October 24. Dr. James G. Lynde, an 1888 medical graduate, dies after treating men in the SATC.

“Oh, to see a movie”

Soldiers

Two soldiers on campus, Armistice Day, Nov. 11, 1918. Still wearing a mask.

October 30. Eleven more people die in two days. Dr. Wessinger warns against any easing of precautions. Private residences, boarding houses, and dormitories should be thoroughly cleaned, with windows kept open as much as possible. Clothes should be thoroughly brushed.

October 31. Three in the SATC die but no new cases in the corps are reported. Dr. Wessinger says he will recommend reopening Ann Arbor schools if the improvement continues one more day — though not movie theaters or other public gatherings.

November 9. Movie theaters reopen, with Douglas Fairbanks in Say, Young Fellow at the Majestic and Mary Pickford in Amarilly of Clothes Line Alley at the Orpheum. A Daily writer remarks: “The theatres have become such a factor in the average person’s life that they were sorely missed when they were closed. ‘Oh, to see a movie’ has been sighed by more than one since the influenza epidemic came upon us.”

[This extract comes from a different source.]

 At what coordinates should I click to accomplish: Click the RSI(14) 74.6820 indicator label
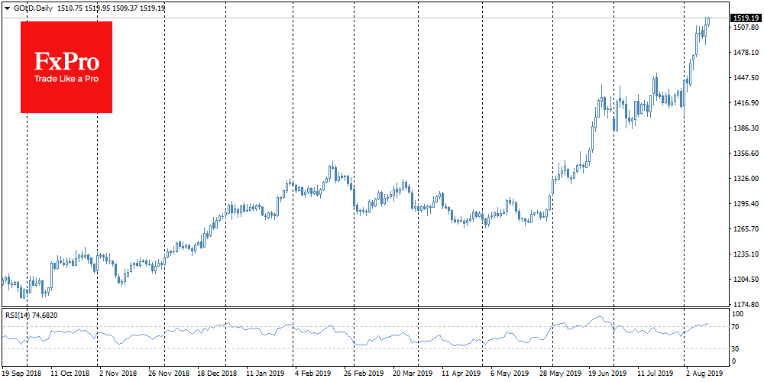point(31,315)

November 10. Hill Auditorium is packed for the United War Work meeting, with the SATC band leading the program with “Varsity.” As the the Daily reported, “the dormant enthusiasm which had been held in check for so many weeks by influenza, was at last given full sway and let loose.”

November 11. The long-awaited armistice is declared in Europe. World War I is over. Eight thousand people merge in a giant impromptu parade through the streets of Ann Arbor, followed by “patriotic performances” in the theaters and “peace dances” in the dance halls.
 
 
Up to 50 million people died of the Spanish flu around the world, including some 650,000 Americans. The count in Michigan was more than 15,000. The death toll in Ann Arbor came to 117 — 57 members of the SATC, two student nurses, and 58 citizens.

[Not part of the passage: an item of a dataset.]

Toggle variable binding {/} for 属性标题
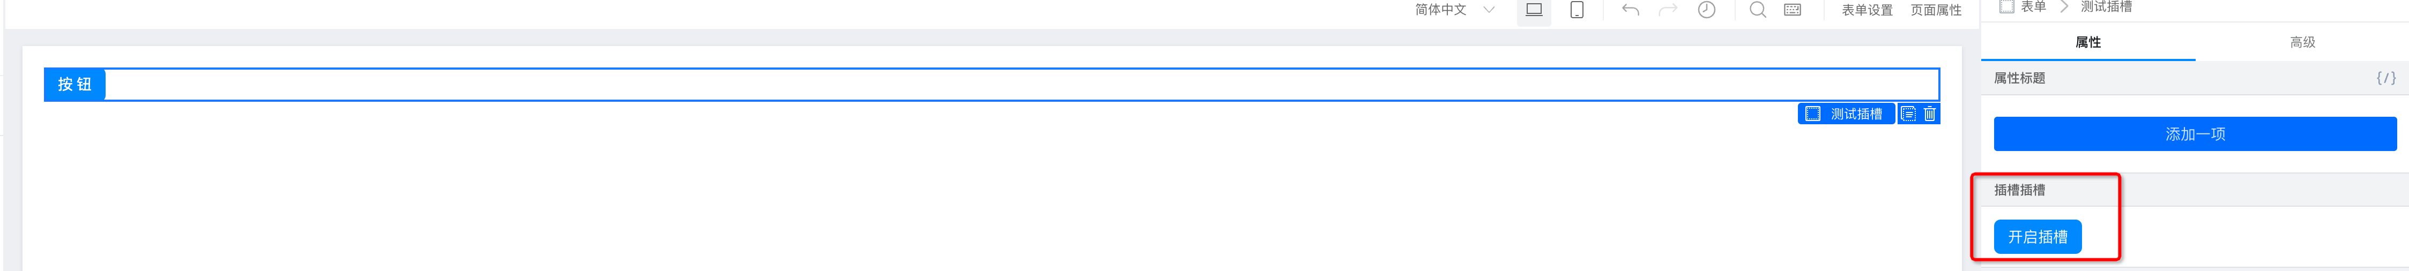This screenshot has height=271, width=2409. 2386,78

Sources included the Michigan Daily and Howard H. Peckham, The Making of the University of Michigan, 1817-1967.

(Top image: Motor Corps and Canteen volunteers from the Detroit chapter of the American Red Cross, taking a break from delivering supplies to influenza victims. Credit: National Archives and Records Administration.) 

Comments

  1. Norma Killilea - 1961

    Informative-especially at this time. Thank you!

    Reply

  2. Jack Henning

    Throughout the article it referred to the pandemic as the flu. Actually it was not really known what the pandemic was. Two attempts were made to verify it’s identity. 1951and 1997. Flu victims in Alaska’s perpetual frozen ground were exhumed. And flu was found to be the culprit.

    Please look at,

    https://www.cdc.gov>flu>reconstr

    Reply

  3. Olga Lopez

    Thank you, very interesting to see the parallels between then and now.
    I would encourage the Record to refer to this illness as the 1918 flu pandemic and not continue to use “the Spanish flu.” We are a lot more sensitive now to the idea of finding ‘culprits’ in entire countries or cultures, particularly when the reasons for that name are precisely because Spain was a neutral country during the I World War and the press had no reason to hide the news about it. Here is the excerpt from Wikipedia, fairly accessible source:

    “To maintain morale, World War I censors minimized early reports of illness and mortality in Germany, the United Kingdom, France, and the United States. Newspapers were free to report the epidemic’s effects in neutral Spain, such as the grave illness of King Alfonso XIII, and these stories created a false impression of Spain as especially hard hit. This gave rise to the name Spanish flu. Historical and epidemiological data are inadequate to identify with certainty the pandemic’s geographic origin, with varying views as to its location.”

    Reply

  4. Norma McDougall

    My 22 year old grandfather died from the spanish flu three days after his second son was born. My father was 18 months old when he was infected. His great grandmother saved his life. I grew up hearing about the horror of this pandemic. Your article is spot on with everything I was told.

    Reply

  5. Sara Wagner - 1988

    I wonder after November and the large celebrations if there was another surge in Ann Arbor.